Sunday, May 31, 2015

Will There Be Justice for Hughes?

In a monstrous (but sadly not atypical) act of injustice at its April meeting, the State Board of Education denied the Hughes School District access to the recently created Act 60 waiver, despite the fact that the district is not in academic, fiscal, or facilities distress. Instead, the Board voted to consolidate the small, rural, mostly black school district with the 6,000 student district of West Memphis, 30 miles away.

The Hughes School District has filed an appeal of the State Board of Education’s decision in St. Francis County Circuit Court. A hearing has been set for 10:00 a.m. on June 8 in the St. Francis County Courthouse.

According to attorney James Valley, the complaint challenges the consolidation on a number of grounds.  First, the Arkansas Department of Education’s own records showed that the district had 354 students, which is above the statutory minimum of 350 students. 

The lawsuit also challenges the Arkansas Department of Education’s decision to continue to classify the district as being fiscally distressed and using that designation as a reason to deny it a waiver from the 350-student minimum that is now allowed by state law. In the complaint, the Hughes School District points out that its balance has grown over the past three years from approximately $500,000 to almost $1.5 million. The district is also likely to get back about $250,000 being held in escrow since it recently was vindicated in court against three claims of discrimination from former employees and won part of its appeal to the 8th Circuit Court of Appeals in St. Louis, MO.

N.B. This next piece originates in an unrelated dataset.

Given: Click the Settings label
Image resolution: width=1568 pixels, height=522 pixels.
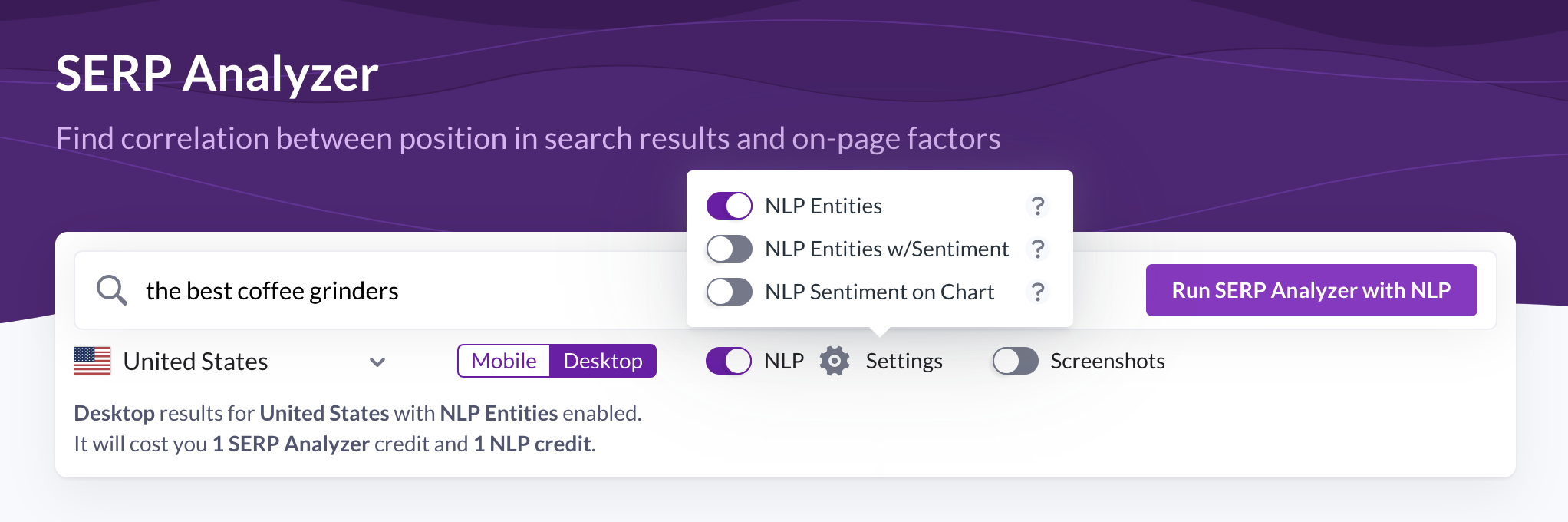Looking at the screenshot, I should [904, 361].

Additionally, the district points out it has been held to a different standard than other districts. The ADE and the State Board of Education said the district failed to have a “clean audit,” which meant it remained fiscally distressed. However, the ADE and SBE released Western Yell County, Brinkley, Alpena, and Hermitage from fiscal distress status in spite of the fact that the districts did not have clean audits.

Finally, the petition points out that Act 377 of 2015, which allowed for waivers, had an emergency clause, which could only have affected the Hughes School District since it was the only district on this year’s consolidation list.  Representative Charlotte Douglas testified to the State Board of Education that she asked that the emergency clause be added so that it could save Hughes. 

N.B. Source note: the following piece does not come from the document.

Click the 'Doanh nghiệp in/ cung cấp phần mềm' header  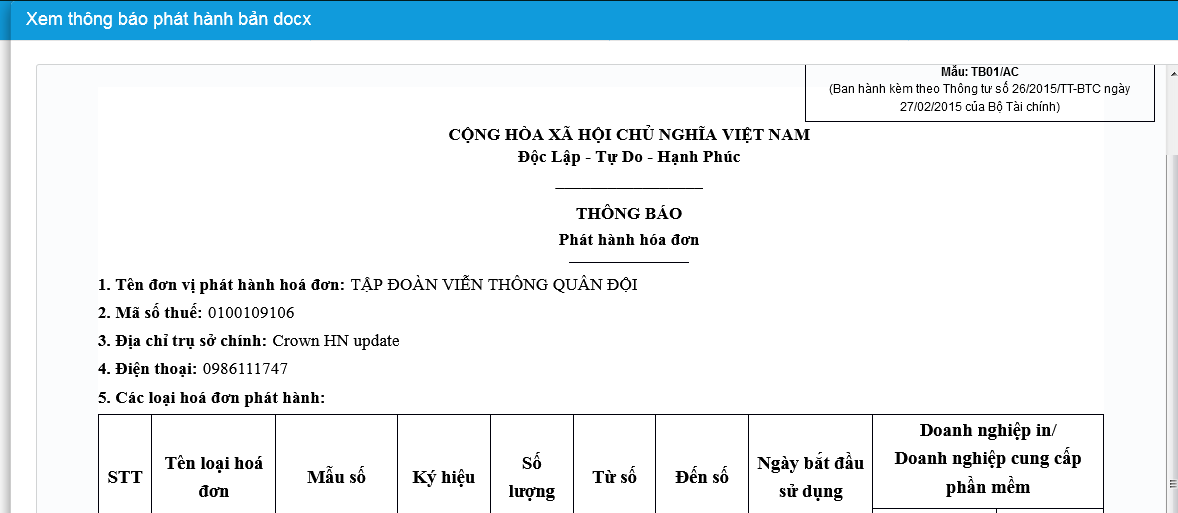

Hughes School District Attorney James Valley denounced the decision by the Arkansas Department of Education and the State Board. He said, “The Arkansas Department of Education and the State Board of Education have acted in dubious fashion in their zeal to take over and shut down as many public school districts as they can.  Hughes should not have been on the consolidation list because the ADE’s own record show it had 354 students. Additionally, the department forced the district to drop students from the roll when It should not have done so.”

Valley added, “It seems that the district was only kept in fiscal distress because there was a coordinated plan to make sure Hughes was shut down. At least four other districts in the last two years have been released from fiscal distress despite having audits that were similar to Hughes’s. In fact, Hughes is probably in better financial shape than most of the small school districts in the state and many of the larger ones. On the fiscal distress issue, the ADE is at best inconsistent and making it up as they go along and at worst hypocritical and consciously seeking to decimate the Hughes community and its school district because it can’t pick leadership that it likes.”

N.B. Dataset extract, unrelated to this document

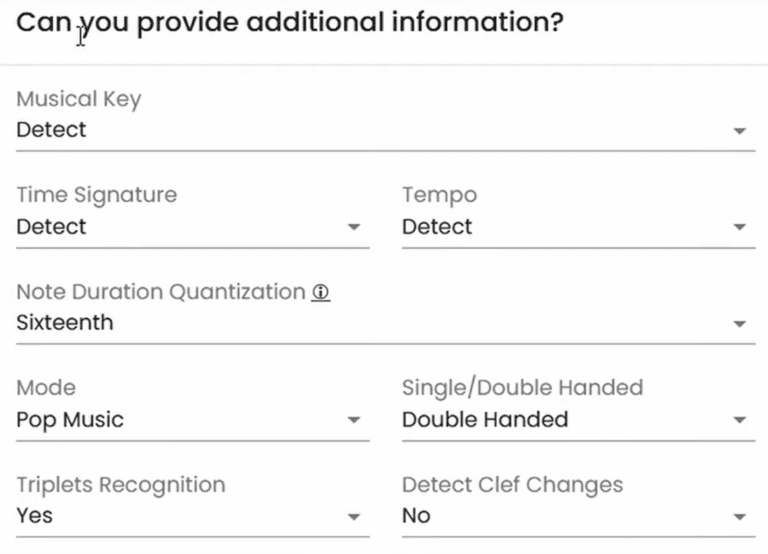This screenshot has width=768, height=554.
Task: Click the Time Signature dropdown arrow
Action: [353, 228]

Continuing, Valley said, “Finally, the SBE and ADE had testimony that it was the intent of the legislature to save Hughes by adding the emergency clause. If it had not been, there would have been no need for an emergency clause on Act 377 because Hughes was the only district on the consolidation list subject to immediate closure. It is my hope that the court will put a halt to these arbitrary and capricious actions that clearly are motivated by something other than the law and the children in the Hughes School District.”

West Memphis school officials have said they plan to immediately close the Hughes campus and bus the students (pre-K through 12th grade) to various campuses in the city of West Memphis, a daily journey of at least 30 miles. 

If ever there was a case that illustrates the bias of those in power against small/poor/rural/black, this is it. Listed among the state's most rapidly improving districts academically, with a strong and growing financial balance, with excellent leadership, and with strong community support, Hughes deserves a second look both by the court and by the State Board. Will there be justice for Hughes?